Tom Flynn tracks policy related to conservation and recreation for the Outdoor Alliance. Most Fridays, he summarizes the week’s top outdoor policy related headlines. With questions, news tips and angry hate mail, email him at tom [at] outdooralliance [dot] net.
Paddlers Plead for Access in National Parks
Did you know that paddling is not allowed on the rivers in Grand Teton and Yellowstone National Parks? You would be right to think this sounds a little ridiculous, considering you can land planes, drive RVs and ride snowmachines in parts of the Parks. Even though all that’s allowed, boating is forbidden on all Park rivers except one section of the Snake and the Lewis River Channel. This week, the American Packrafting Association asked the Park Service to rethink the ban and give boaters access. Though unique, the ban is not new. It all started in Yellowstone in the 50s, in an effort to protect the fishing. Since then, the prohibitive policy has been blindly passed down, with minimal and flawed studies of the justification for it. The Park Service has a tough job balancing access for people and protection for stream environments. Boaters acknowledge this, and there are processes already in place to monitor and limit impacts. But to double down on a policy with little to no factual basis makes it seem like the agency is just saying “No” because it is easier that doing their due diligence. It is especially hard to understand their stance when they claim that boating has a greater impact that off trail hiking. If you’ve ever seen a packraft, they weigh about 10 pounds and deflate to fit in a backpack – hardy a weapon for mass river destruction. What’s called for is a real, scientific assessment of the impacts of boating. With many of these rivers recently designated Wild and Scenic, now is the time to reconsider the boating ban.
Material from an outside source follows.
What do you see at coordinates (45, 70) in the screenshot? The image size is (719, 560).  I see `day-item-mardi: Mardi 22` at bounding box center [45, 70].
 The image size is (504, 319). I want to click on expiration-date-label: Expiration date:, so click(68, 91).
Forest Service Approves New Mountain Bike Trails in Sun Valley
Also this week, some better outdoor policy news. The Forest Service in Sun Valley, Idaho approved the construction of 11 miles of new mountain bike trails. The new singletrack will connect with existing trails, all within the Sun Valley ski area boundary. The trails will be designed as flow trails, with all the buttery smooth rolls and berms that make them a tasty part of a balanced singletrack diet. But perhaps more significant than the addition of new trails is the Forest Service’s thinking behind it. In the announcement about the decision, the District Ranger said that “concentrating new “flow” trail construction within an existing ski area makes both economic and environmental sense.” Now that’s the right attitude. While over on Mt. Hood some are suing the Forest Service over new trail construction at the ski area, it’s good news to see the agency make the right call, for the right reasons.